=== Exercice a ===
Recopiez à l'identique les enregistrements depuis la ligne contenant « Task: Follow the » jusqu'à la fin des enregistrements, ces deux bornes comprises.

=== Extrait du texte ===
Il était d'ailleurs peu important, à en juger par ce qu'il en reste : la partie orientale, la mieux conservée, forme un demi cercle. Elle surplombe de 170 mètres le torrent dont on entend les mugissements bruyants, mais qu'on ne voit pas.
Des alignements formés de débris de maçonnerie marquent, ça et là, l'emplacement des murs des habitations annexées à la chapelle. On les suit sans peine, sous le maquis des broussailles qui les recouvre.
On remarque sur le versant nord un champ en friche, fortement incliné ; Gironi nous apprend que c'était le cimetière de la petite communauté ; quand on le cultivait à la pioche, seul instrument possible sur cette déclivité, on mettait à jour de la ferraille et des débris d'ossements ; il y a travaillé lui-même.
La tombe du col doit avoir une origine bien plus ancienne ; on trouve, du reste, des sépultures semblables au col de Campérié, à l'autre bout de la vallée d'Axat, et à d'autres passages de même nature, dans diverses contrées.
C'est à ce col de Saint-Georges que passait la voie militaire Romaine la plus directe de Narbonne à Puycerda (Espagne). Les légions de Manilius, le prédécesseur de César dans les Gaules, se dirigeaient vers la vallée du Sègre, pour pénétrer en Espagne, lorsqu'elles furent attaquées et défaites, par la confédération des Sotiates, à un point de cette route à déterminer.
Certains auteurs ont prétendu que ce peuple habitait le pays situé entre Eauze et Bazas ; d'autres le placent dans la vallée de l'Ariège. Les Commentaires du conquérant des Gaules sont le seul juge autorisé en pareille matière.
Or, il y est dit que l'armée de Manilius se rendait de Narbonne sur les bords du Sègre. Le plus court chemin n'est il pas celui qui longe la vallée de l'Aude ? Cette rivière se jette à la mer près de Narbonne et prend sa source à 3 kilomètres de celle de la rivière d'Angoustrine (bassin du Sègre).

=== Enregistrements fournis ===
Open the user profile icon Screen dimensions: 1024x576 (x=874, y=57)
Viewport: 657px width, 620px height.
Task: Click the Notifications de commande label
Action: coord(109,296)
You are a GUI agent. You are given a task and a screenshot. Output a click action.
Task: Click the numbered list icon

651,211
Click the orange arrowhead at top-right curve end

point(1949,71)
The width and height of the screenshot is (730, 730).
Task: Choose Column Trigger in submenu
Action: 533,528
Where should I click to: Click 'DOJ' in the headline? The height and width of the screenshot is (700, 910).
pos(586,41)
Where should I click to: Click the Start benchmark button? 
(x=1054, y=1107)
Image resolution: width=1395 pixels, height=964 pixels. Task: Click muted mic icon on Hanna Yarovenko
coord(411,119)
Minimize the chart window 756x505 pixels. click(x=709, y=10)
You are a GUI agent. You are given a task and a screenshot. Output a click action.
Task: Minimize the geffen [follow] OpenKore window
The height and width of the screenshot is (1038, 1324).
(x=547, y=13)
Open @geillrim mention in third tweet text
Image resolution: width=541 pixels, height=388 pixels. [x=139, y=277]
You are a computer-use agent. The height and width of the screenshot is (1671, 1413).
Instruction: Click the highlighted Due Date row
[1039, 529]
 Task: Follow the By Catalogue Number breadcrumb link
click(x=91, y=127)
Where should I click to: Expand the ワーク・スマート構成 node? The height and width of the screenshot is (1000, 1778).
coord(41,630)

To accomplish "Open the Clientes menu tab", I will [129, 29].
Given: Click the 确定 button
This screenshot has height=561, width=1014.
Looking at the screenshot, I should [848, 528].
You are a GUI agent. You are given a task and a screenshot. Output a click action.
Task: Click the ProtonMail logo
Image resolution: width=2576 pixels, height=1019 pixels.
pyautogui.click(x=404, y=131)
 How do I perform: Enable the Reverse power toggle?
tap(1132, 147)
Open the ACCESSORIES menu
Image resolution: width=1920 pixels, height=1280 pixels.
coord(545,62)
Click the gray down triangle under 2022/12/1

=== Exercice b ===
Rédigez la suite du texte sur le col de Saint-Georges et la voie romaine, en reprenant après sa dernière phrase.

=== Réponse correcte a ===
 Task: Follow the By Catalogue Number breadcrumb link
click(x=91, y=127)
Where should I click to: Expand the ワーク・スマート構成 node? The height and width of the screenshot is (1000, 1778).
coord(41,630)

To accomplish "Open the Clientes menu tab", I will [129, 29].
Given: Click the 确定 button
This screenshot has height=561, width=1014.
Looking at the screenshot, I should [848, 528].
You are a GUI agent. You are given a task and a screenshot. Output a click action.
Task: Click the ProtonMail logo
Image resolution: width=2576 pixels, height=1019 pixels.
pyautogui.click(x=404, y=131)
 How do I perform: Enable the Reverse power toggle?
tap(1132, 147)
Open the ACCESSORIES menu
Image resolution: width=1920 pixels, height=1280 pixels.
coord(545,62)
Click the gray down triangle under 2022/12/1

=== Réponse correcte b ===
D'autre part, César ajoute que la contrée où les Sotiates arrêtèrent, pendant vingt ans, les aigles Romaines, touche au territoire des villes de Toulouse, Carcassonne et Narbonne : finitimae his regionibus. I1 vante leur cavalerie : equitaluque quo plurimum valebant.
Les plateaux de la haute vallée de l'Aude satisfont à ces deux conditions (Pays de Sault, Donezan, Capcir, Cerdagne).
Ils forment le sommet du triangle, à peu près isocèle, dont la base est arrêtée aux points extrêmes de Toulouse et de Narbonne, en passant par Carcassonne.
C'est, en outre, une contrée d'élevage de chevaux. La race de la Cerdagne jouit toujours d'une haute réputation.
On voit encore de beaux restes de la voie Romaine à 2 kilomètres en amont du col de Saint-Georges, avant d'entrer sur le territoire du Clat. Cette route, dite des cols ou des plateaux, suivait la vallée, par Gesse, jusqu'à Usson ; elle montait ensuite à Rouze, au Pla, à Quérigut (Ariège), au col des Ares (1600 m), descendait à Fourmiguières (Pyrénées Orientales), franchissait le col de Castillou (1716 m) et entrait, après Montlouis, dans la vallée du Sègre, au col de la Perche (1.622m.).
Quelques points étaient fortifiés : on voit encore des restes de ces postes sur son parcours, notamment à Fourmiguières, Usson, Gesse, Nentillas (commune du Clat), Axat, St-Martin-Lys. Le col de Saint-Georges était facile à défendre : son importance justifiait l'établissement d'un poste militaire au point culminant, où sont situées les ruines.
Quoiqu'il en soit, les habitants de ce fort, ermitage ou petit couvent, ne pouvaient être bien nombreux, à en juger par l'emplacement des débris. C'est la grotte qui a été, certainement, l'abri naturel du premier occupant de ce point élevé, l'homme préhistorique.
Les constructions sont venues avec le développement de la civilisation ; en ce moment-là, des travaux de main d'homme ont rendu la caverne inaccessible, pour en faire un réduit. Mais comme l'ouverture n'est qu'à deux mètres du sol, il nous a été possible de l'escalader, en nous aidant mutuellement ; elle regarde le couchant.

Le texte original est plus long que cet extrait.